Throughout our lives we participate in various health/medical screenings to see if we have, or are at risk for developing, certain health conditions or diseases. We participate in screenings for our blood pressure, glucose levels, cholesterol values, body weight and composition, eyesight, posture, etc.
As we age, there seems to be an increasing number of recommended screenings such a colonoscopy or mammogram, to name but a few. These screenings not only identify risk for or the presence of disease but increase our own relevant awareness of our state of wellness.
More importantly, important health test values should serve as powerful intrinsic motivators to cause us to act in meaningful ways to reduce our risk or achieve a level of control of a health condition.
A screening that most individuals have not heard about or participated in is the handgrip dynamometer strength test.
The test simply requires that a person squeeze, with as much force as possible, a handle type devise (see below) that measures pounds or kilograms of force they produce with their grip.
The unique and important thing about a handgrip dynamometer strength test is that multiple studies have validated its use as a simple, reliable, and inexpensive assessment of overall strength and a valid future predictor of physical disability, mobility limitation, and certain diseases.
Several researchers evaluating the effect of grip strength on a variety of health outcomes recommend that grip strength measures are a “useful indicator of overall health” and as a biomarker of health status.
Further, they state that there is “adequate evidence to support the use of grip strength as an explanatory or predictive biomarker of specific outcomes such as generalized strength and function, bone mineral density, fractures, falls, nutritional status, disease status and comorbidity load, cognition, depression, and sleep, hospital-related variables and mortality”.
Considering the predictive ability of this simple test, hand grip dynamometry measured strength should be considered as a vital sign, useful for screening middle-aged and older adults, and the data presented as a motivational stimulus to help at risk individuals begin or increase a strength training program for a future greater quality of life.

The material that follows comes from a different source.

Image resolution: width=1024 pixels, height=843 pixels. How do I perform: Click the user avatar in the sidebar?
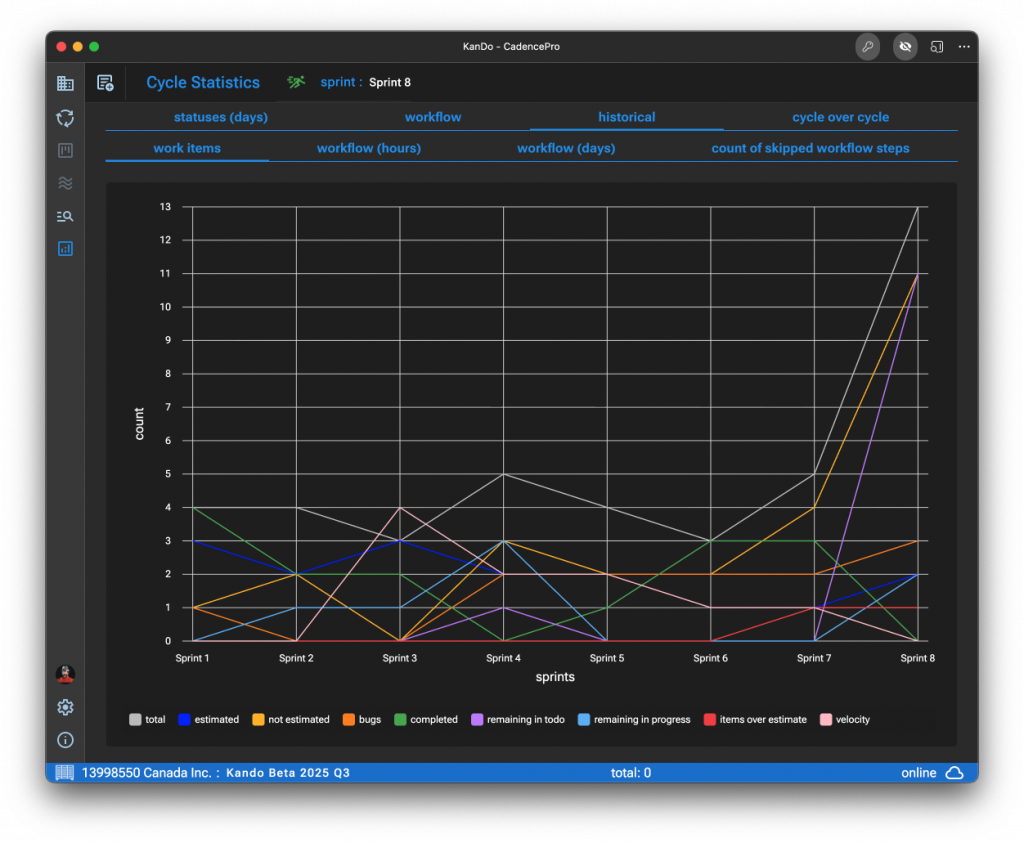tap(65, 674)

One organization is the American Physical Therapy Association. It has developed a preventive care program titled Annual Physical Therapy Visit. This initiative is designed to optimize movement and promote health, wellness, and fitness by allowing physical therapists to perform screening of elderly individuals to identify health risks and determine appropriate recommendations.
The screening consists of:
If a person does not know if they have a risk factor (e.g., high blood cholesterol), they are unlikely to engage in an intervention to reduce that risk factor.

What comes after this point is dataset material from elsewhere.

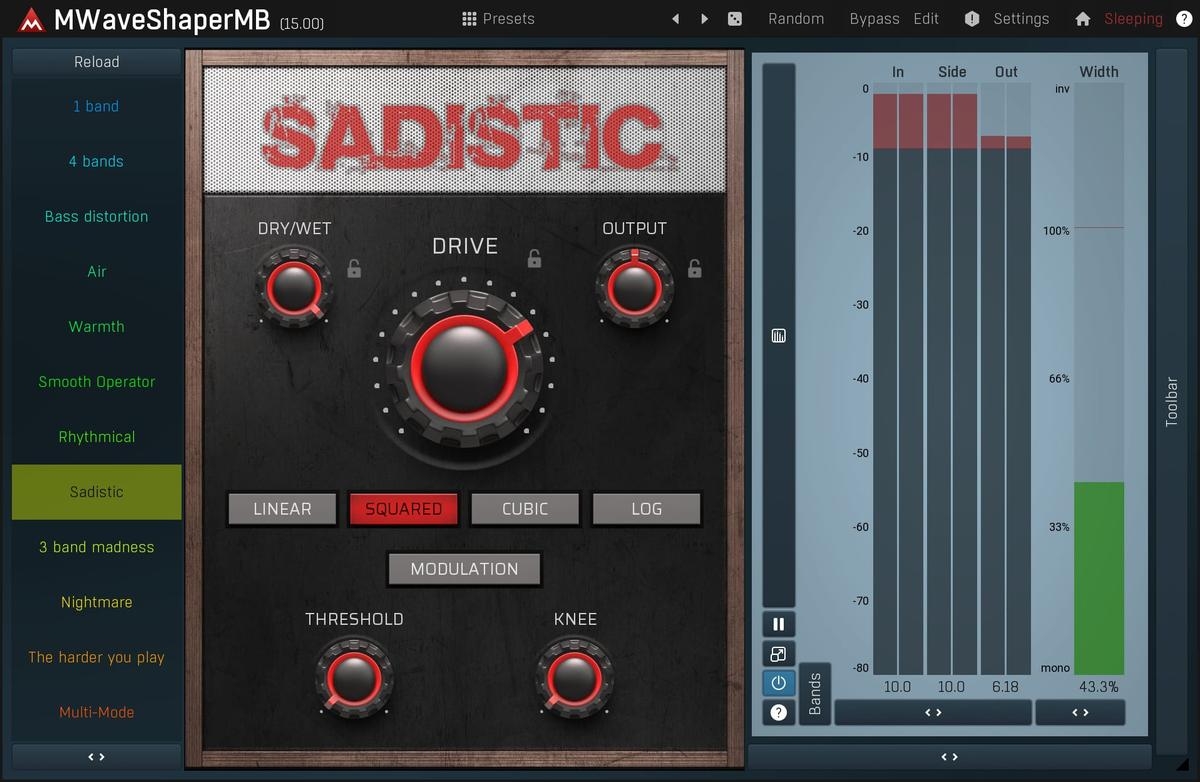
Task: Click the random preset dice icon
Action: tap(735, 19)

Because a low handgrip strength score is consistently associated with a greater likelihood of premature mortality, the development of disability, an increased risk of complications for prolonged length of stay after hospitalization or surgery, and certain diseases, why not consider getting your handgrip strength tested by a local physical therapist or other professional trained in administration of the test and follow up interventions?

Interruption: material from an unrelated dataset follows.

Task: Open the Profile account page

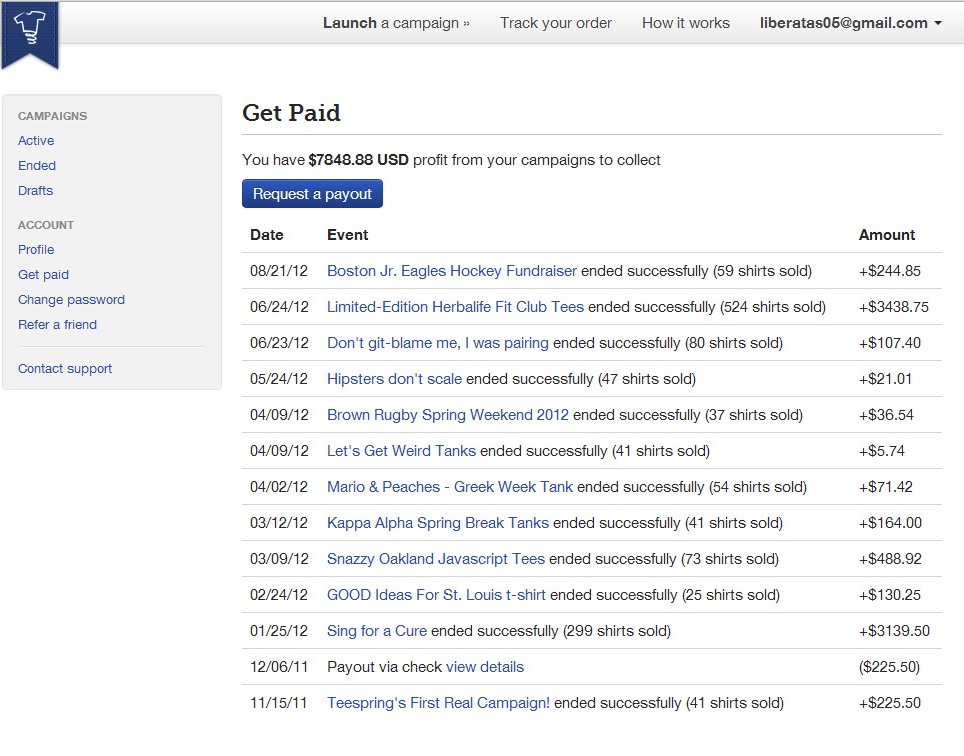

Transitioning into or experiencing older age can be more enjoyable, meaningful, and of a greater quality with a body that has the strength and mobility to allow you to go and do with more vigor and capability.
Whether or not you have a handgrip dynamometer strength test, I hope you can see that the benefits that can come from resistance training are many. And the really cool thing is that it is never too late to start a strength training program. When will you begin yours?
When was the last time you went for a medical screening? What was the screening about? Have you heard of the handgrip dynamometer strength test? What do you think this screening will show for you?